Das Konzept ist denkbar einfach. Schulz wird in eine große Kiste gesteckt und an einen ihm unbekannten Ort verfrachtet, wo er dann eine Aufgabe erledigen muss. Klar, das ist nicht mehr als ein effektiver Vorwand dafür, ihn in möglichst absurde Situationen zu bringen, in denen er sein volles Peinlichkeits-Potential ausschöpfen kann. Und natürlich nutzt er diese Gelegenheit auch reichlich aus. Aber er belässt es nicht dabei.

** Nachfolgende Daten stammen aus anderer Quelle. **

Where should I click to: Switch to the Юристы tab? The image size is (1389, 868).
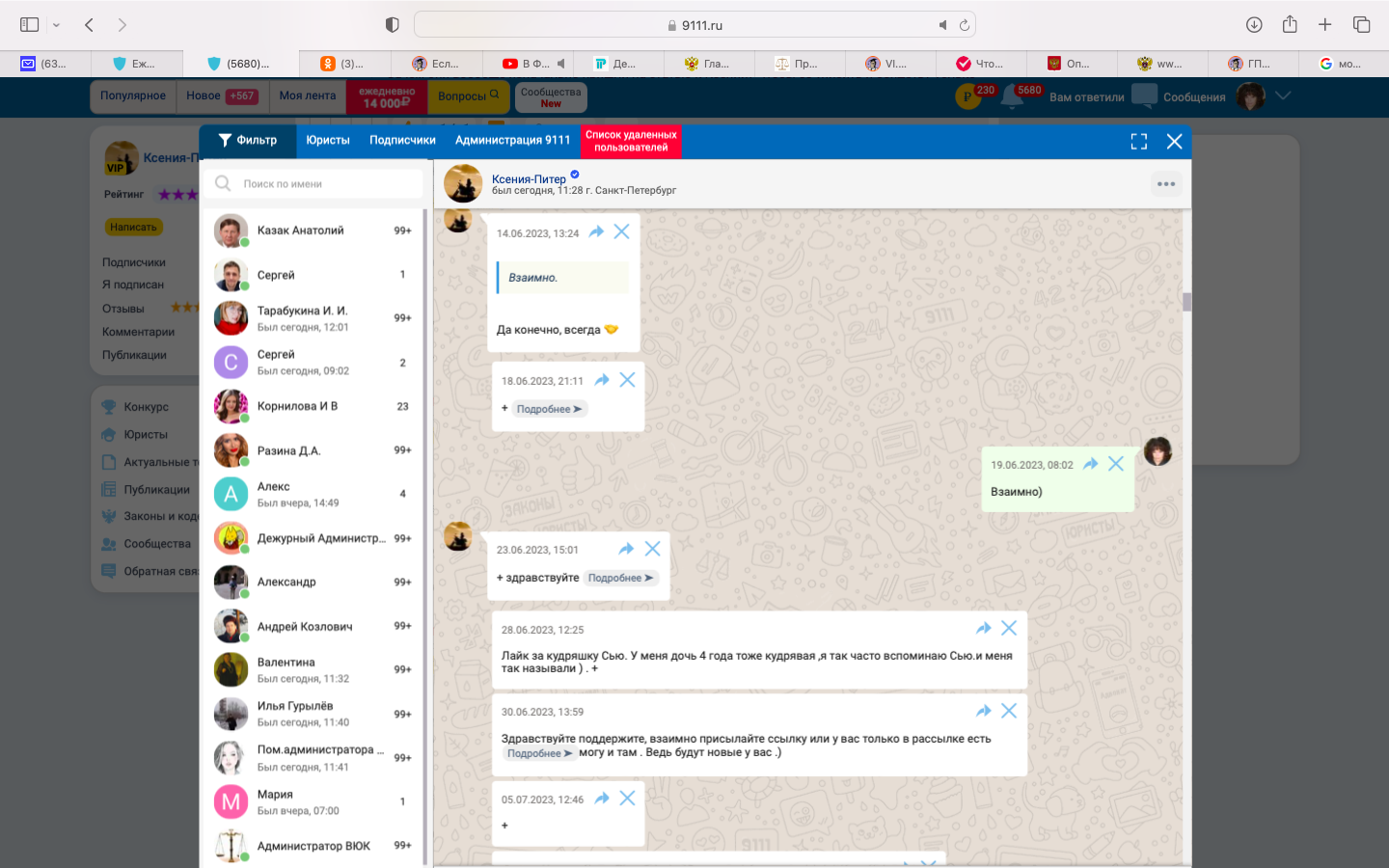coord(328,141)
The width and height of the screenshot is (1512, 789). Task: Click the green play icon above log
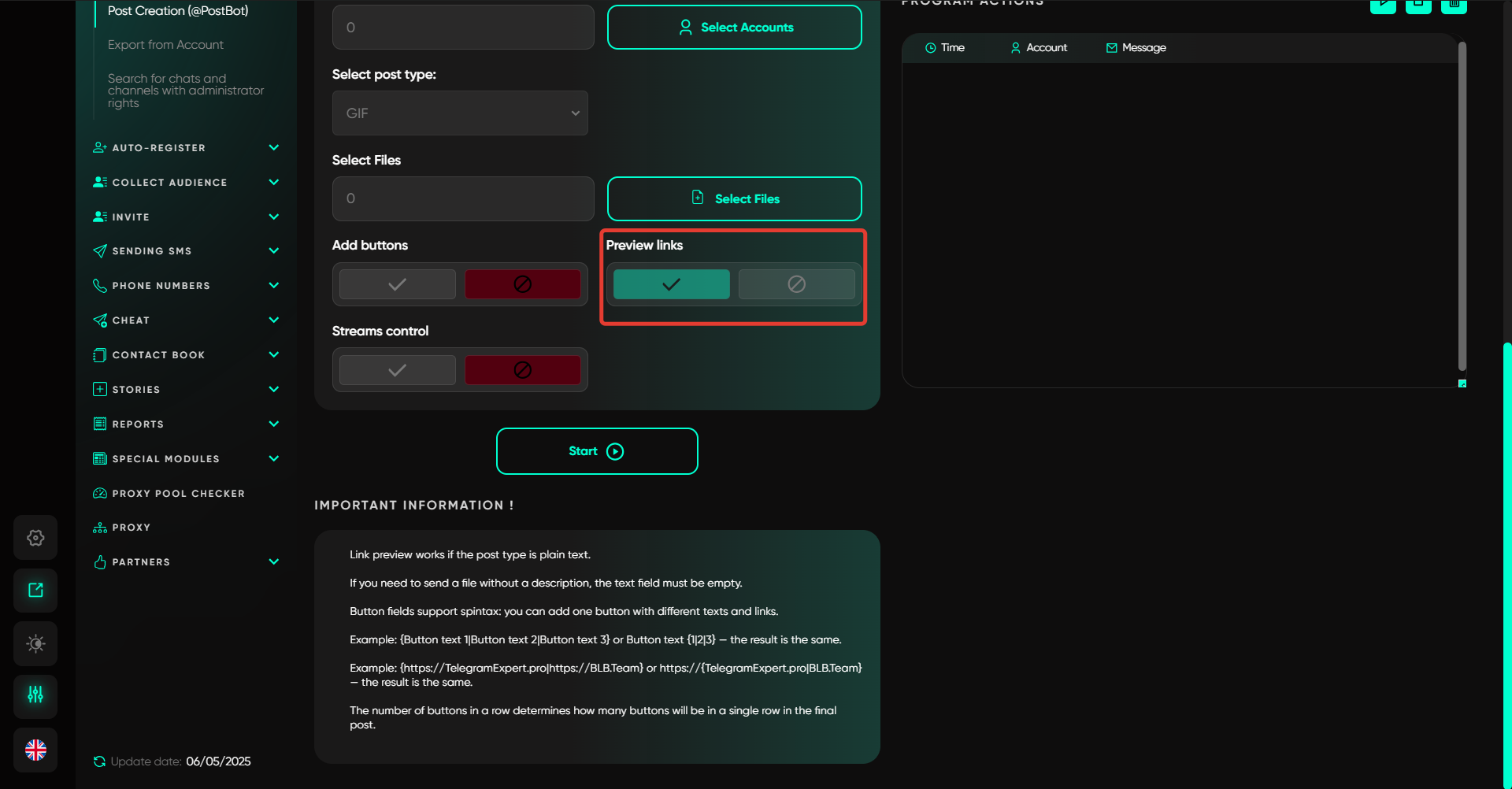point(1383,5)
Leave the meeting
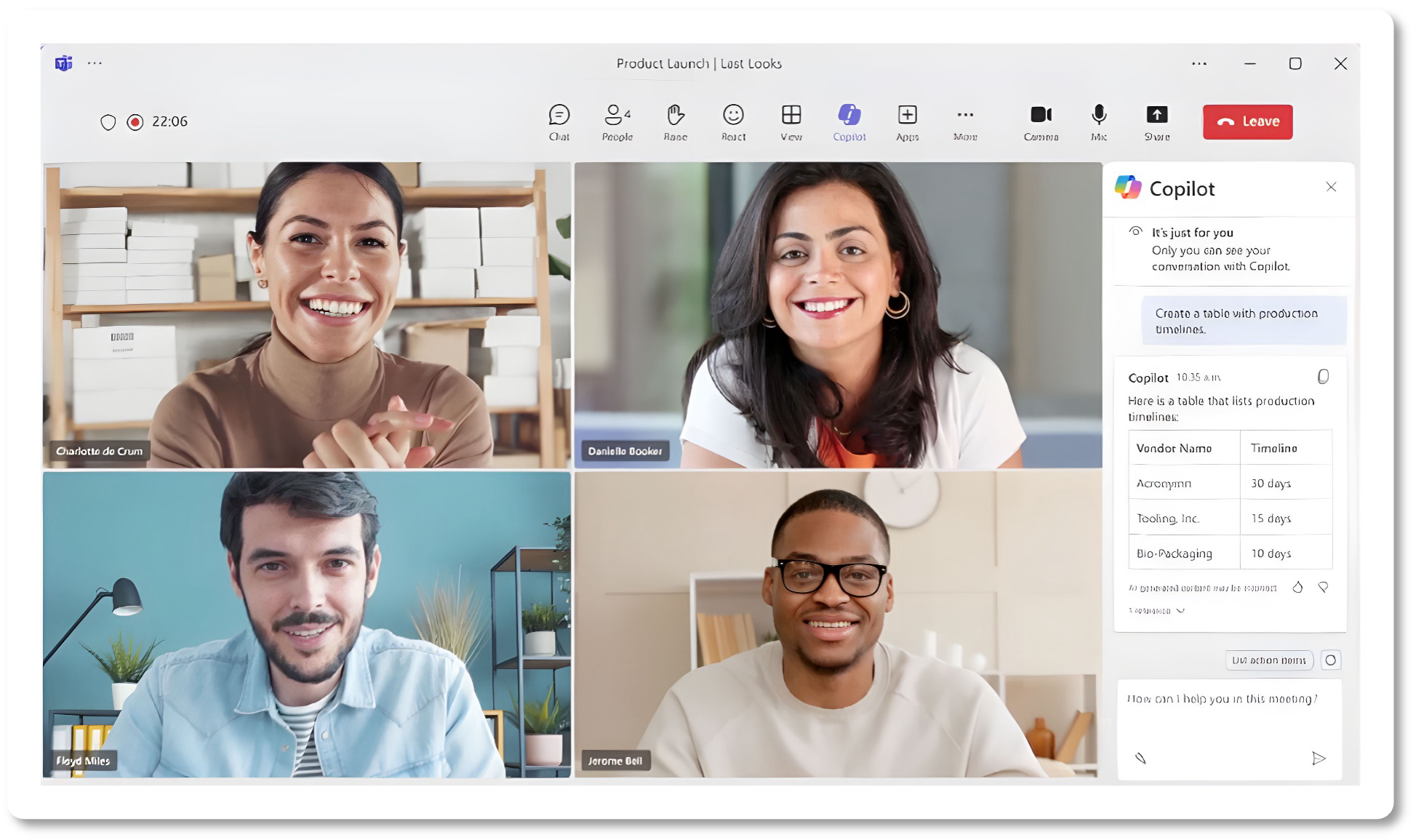Image resolution: width=1416 pixels, height=840 pixels. click(1247, 121)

Zum Glück.

Schulz hat die Fähigkeit, dahin zu gehen, wo es wehtut – ohne dabei aufdringlich oder gar verletzend zu werden. Mit seinem Schlafzimmerblick und seiner fast schon tapsigen Art ist er selbst so etwas wie ein Sonderling, zumindest in der deutschen TV-Landschaft. Unangepasst und sympathisch schafft er es, seinen Protagonisten immer wieder erstaunlich ehrliche Aussagen zu entlocken, die man auf der Couch bei Günther Jauch so wohl nie gehört hätte. Vielleicht gerade weil Schulz zu keinem Zeitpunkt auf Erkenntnisgewinn aus ist, ist “Schulz in the Box” am Ende erhellender als manches, was einem die Öffentlich-Rechtlichen als “Bildungsfernsehen” verkaufen wollen.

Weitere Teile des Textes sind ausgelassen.